> EXERCISE GOAL: Retype, character for character, the lines of the listing starting at the one containing "This screenshot has width=1200, height=441." and ending at the one containing "mold-micrograph-image is located".

> RECORD SET:

---*---

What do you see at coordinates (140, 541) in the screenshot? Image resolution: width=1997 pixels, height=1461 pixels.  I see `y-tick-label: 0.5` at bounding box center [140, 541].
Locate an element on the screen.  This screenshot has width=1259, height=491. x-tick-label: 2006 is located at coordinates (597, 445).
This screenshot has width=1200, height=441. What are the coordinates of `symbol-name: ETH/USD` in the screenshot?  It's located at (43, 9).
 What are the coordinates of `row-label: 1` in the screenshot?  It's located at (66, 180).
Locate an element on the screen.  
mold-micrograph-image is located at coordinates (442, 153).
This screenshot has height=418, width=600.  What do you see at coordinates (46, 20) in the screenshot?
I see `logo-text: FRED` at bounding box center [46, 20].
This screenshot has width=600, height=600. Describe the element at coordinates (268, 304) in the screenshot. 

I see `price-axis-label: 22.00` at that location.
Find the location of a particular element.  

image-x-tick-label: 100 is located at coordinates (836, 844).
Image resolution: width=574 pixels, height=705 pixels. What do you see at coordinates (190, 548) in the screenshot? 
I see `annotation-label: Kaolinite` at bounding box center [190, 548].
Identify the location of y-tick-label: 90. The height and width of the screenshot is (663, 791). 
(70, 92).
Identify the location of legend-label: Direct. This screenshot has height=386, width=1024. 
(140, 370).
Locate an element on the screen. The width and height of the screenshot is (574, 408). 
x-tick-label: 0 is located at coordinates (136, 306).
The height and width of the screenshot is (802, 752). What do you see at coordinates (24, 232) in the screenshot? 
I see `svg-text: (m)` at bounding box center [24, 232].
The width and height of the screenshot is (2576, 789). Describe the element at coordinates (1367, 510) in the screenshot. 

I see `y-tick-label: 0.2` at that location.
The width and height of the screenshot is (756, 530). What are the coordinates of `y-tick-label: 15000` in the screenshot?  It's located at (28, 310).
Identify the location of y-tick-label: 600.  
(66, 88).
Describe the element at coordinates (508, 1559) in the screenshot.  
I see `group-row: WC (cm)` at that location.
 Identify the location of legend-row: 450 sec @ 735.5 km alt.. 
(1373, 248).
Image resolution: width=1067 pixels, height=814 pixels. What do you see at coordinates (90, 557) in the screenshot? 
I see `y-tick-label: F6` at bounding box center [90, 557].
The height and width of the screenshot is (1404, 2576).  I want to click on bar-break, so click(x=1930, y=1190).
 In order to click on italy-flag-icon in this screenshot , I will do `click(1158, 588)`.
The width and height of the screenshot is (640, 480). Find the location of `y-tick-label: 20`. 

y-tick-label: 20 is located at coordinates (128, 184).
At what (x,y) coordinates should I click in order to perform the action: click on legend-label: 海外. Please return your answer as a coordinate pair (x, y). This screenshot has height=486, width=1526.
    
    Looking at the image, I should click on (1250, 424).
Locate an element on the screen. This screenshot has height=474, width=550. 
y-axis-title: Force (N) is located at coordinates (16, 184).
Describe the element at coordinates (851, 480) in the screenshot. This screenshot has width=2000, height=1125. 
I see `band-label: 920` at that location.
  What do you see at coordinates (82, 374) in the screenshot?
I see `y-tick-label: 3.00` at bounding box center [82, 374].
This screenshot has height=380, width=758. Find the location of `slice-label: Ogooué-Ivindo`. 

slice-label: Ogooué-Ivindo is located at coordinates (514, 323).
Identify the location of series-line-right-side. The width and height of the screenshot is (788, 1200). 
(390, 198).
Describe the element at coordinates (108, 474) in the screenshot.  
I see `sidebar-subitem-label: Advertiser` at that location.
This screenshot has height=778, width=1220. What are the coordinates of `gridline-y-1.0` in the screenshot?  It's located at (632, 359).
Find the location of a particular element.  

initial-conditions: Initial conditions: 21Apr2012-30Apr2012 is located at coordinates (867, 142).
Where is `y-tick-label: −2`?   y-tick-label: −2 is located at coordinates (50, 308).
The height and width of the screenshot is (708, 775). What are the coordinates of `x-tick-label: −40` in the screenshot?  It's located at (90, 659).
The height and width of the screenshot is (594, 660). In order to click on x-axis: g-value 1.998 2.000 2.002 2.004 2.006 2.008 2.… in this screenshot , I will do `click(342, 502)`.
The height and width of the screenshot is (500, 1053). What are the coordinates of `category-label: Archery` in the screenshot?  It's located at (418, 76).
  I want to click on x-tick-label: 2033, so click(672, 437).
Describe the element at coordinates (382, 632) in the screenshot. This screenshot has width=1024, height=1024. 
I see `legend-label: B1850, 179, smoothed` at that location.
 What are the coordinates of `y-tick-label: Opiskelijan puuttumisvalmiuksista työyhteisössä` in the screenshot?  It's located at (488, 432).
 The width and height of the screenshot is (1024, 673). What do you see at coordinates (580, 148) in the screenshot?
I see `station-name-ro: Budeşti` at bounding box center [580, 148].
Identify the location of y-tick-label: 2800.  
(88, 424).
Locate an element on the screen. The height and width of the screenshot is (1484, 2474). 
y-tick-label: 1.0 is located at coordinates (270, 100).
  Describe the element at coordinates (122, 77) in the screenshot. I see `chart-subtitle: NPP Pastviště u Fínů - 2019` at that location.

---*---

> RESULT FOR THIS EXERCISE:
This screenshot has width=1200, height=441. What are the coordinates of `symbol-name: ETH/USD` in the screenshot?  It's located at (43, 9).
 What are the coordinates of `row-label: 1` in the screenshot?  It's located at (66, 180).
Locate an element on the screen.  
mold-micrograph-image is located at coordinates (442, 153).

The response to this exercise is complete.